[Written task]
Reproduce the whole listing below word for word, omitting the pictures.

[Rows from a screen grounding dataset]
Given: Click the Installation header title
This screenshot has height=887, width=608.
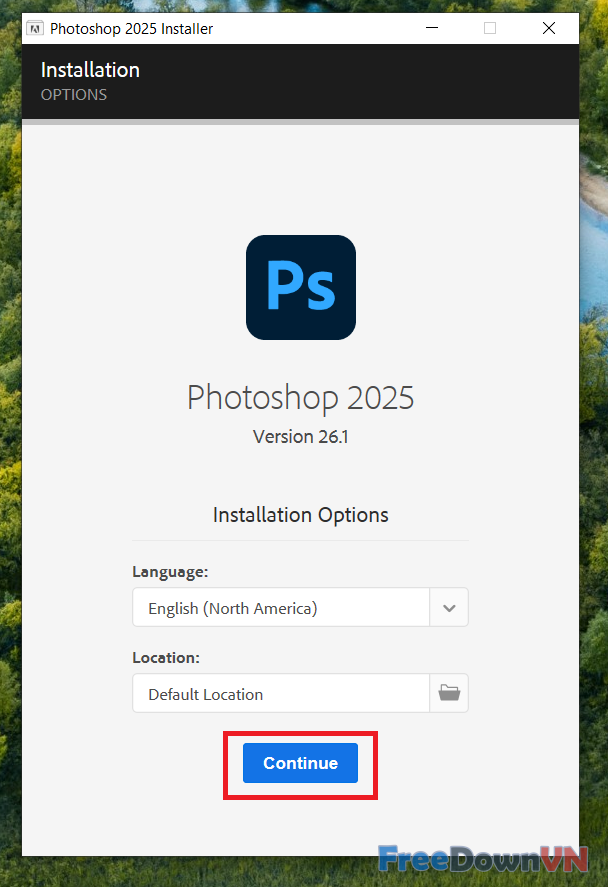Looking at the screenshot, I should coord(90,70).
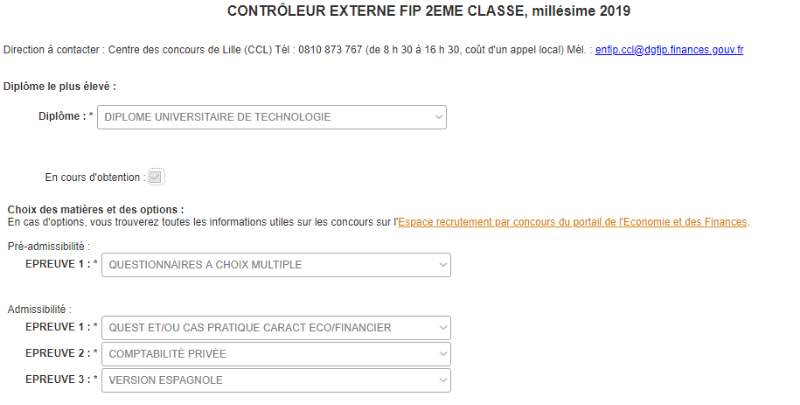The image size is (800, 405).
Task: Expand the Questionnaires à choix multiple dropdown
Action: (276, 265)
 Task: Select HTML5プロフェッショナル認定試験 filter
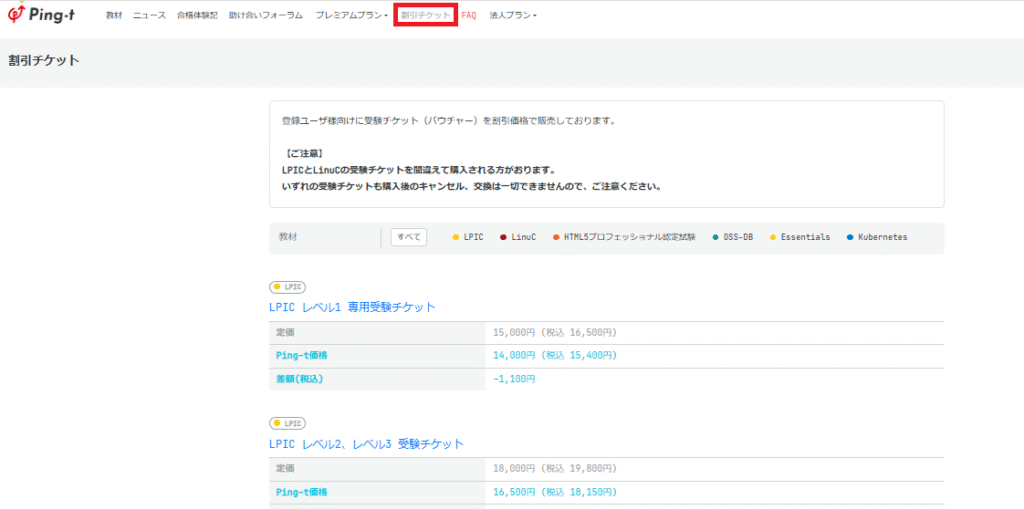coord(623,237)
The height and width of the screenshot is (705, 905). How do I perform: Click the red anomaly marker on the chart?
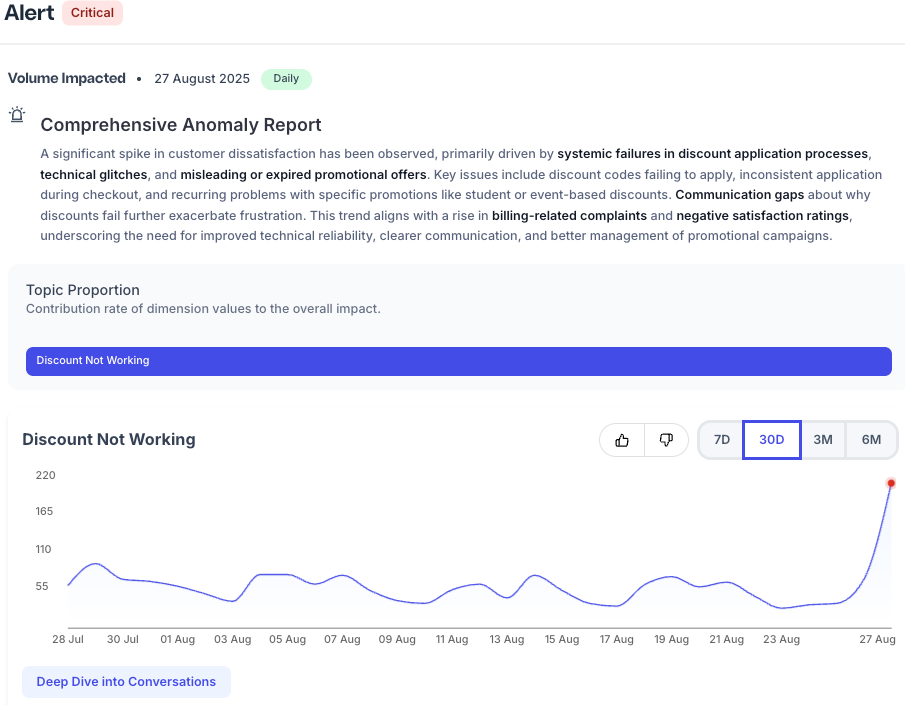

[The completed task]
Given: Click the Installation header title
This screenshot has height=887, width=608.
Looking at the screenshot, I should coord(90,70).
The image size is (800, 405).
Task: Expand the Questionnaires à choix multiple dropdown
Action: (276, 265)
 Task: Select HTML5プロフェッショナル認定試験 filter
coord(623,237)
The height and width of the screenshot is (705, 905). How do I perform: Click the red anomaly marker on the chart?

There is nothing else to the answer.